Source data
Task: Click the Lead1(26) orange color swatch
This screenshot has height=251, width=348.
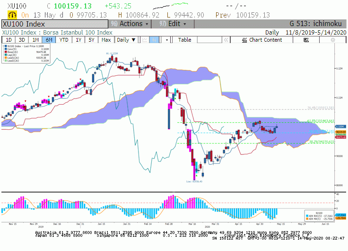Action: tap(6, 58)
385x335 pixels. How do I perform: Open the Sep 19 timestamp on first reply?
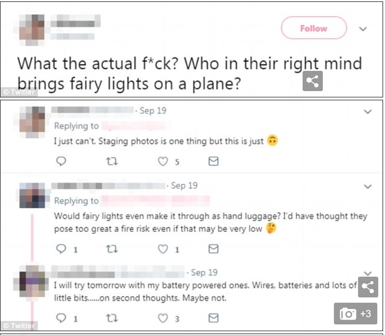pos(153,111)
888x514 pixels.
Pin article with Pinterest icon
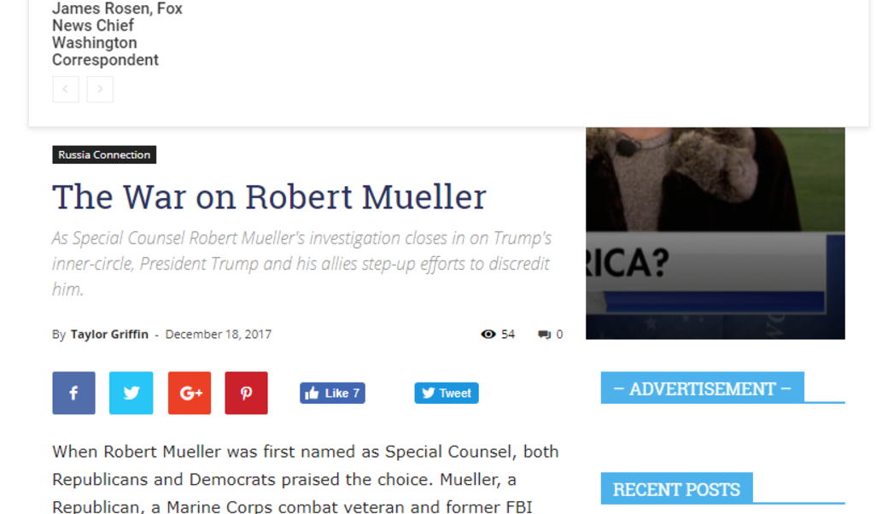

What you are asked to do:
If a record holds a picture, leave the picture out, but repeat every line exactly.

Output for this task:
Task: Click the Lead1(26) orange color swatch
This screenshot has height=251, width=348.
Action: tap(6, 58)
385x335 pixels. How do I perform: Open the Sep 19 timestamp on first reply?
pos(153,111)
888x514 pixels.
Pin article with Pinterest icon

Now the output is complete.